Ойли продолжал дрожать.Ничего хорошего, повторял он про себя. Он не любил инспекторов. Эта братия как будто только для того и существовала, чтобы выскочить как черт из табакерки в самый ответственный момент, когда он заключает какую-нибудь важную сделку. Мрачный взгляд инспектора ему очень не понравился, но то, что он сказал, понравилось еще меньше. А сказал он:
- Выворачивай карманы! - отрывисто и властно.
- А-а?
- И не говори "а-а". Я давно наблюдаю за этим типом, - сказал лорд Икенхем, обращаясь к сэру Раймонду, чьи глаза выпучились и вылезли вперед, как у рака. - Я его приметил еще на станции в Лондоне. Подозрительный тип, вороватый какой-то. Я сразу сказал себе: похоже, карманник. Ворует бумажники и все, что попадется под руку.
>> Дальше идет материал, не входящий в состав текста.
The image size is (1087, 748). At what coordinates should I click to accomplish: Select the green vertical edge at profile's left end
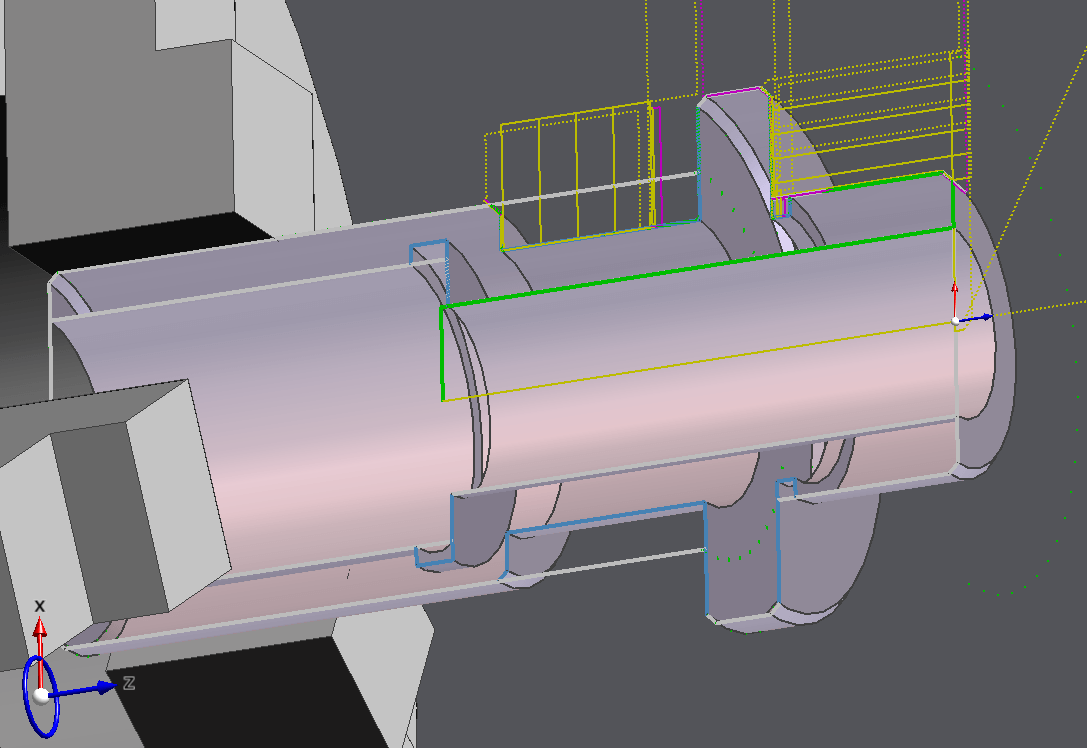coord(442,352)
Ойли вздрогнул. Лоб покрыла испарина. Его профессиональная гордость была задета. Ни в одной общественной прослойке нет таких жестких классовых разграничений, как среди тех, кто имеет честь жить преступлением. Взломщик смотрит свысока на налетчика, налетчик - на воришку молочных бидонов у дверей домов почтенной публики. Обвините мошенника высочайшего класса в мелкой краже - всю его спесь как ветром сдует!
- Мы с ним ехали в одном такси до Хэммер-Холла, а когда я сошел, то недосчитался портсигара, булавки для галстука, упаковки мятных конфеток от кашля и авторучки. Вот тут мои подозрения переросли в уверенность. Ну, давай, голубчик, чего ты ждешь?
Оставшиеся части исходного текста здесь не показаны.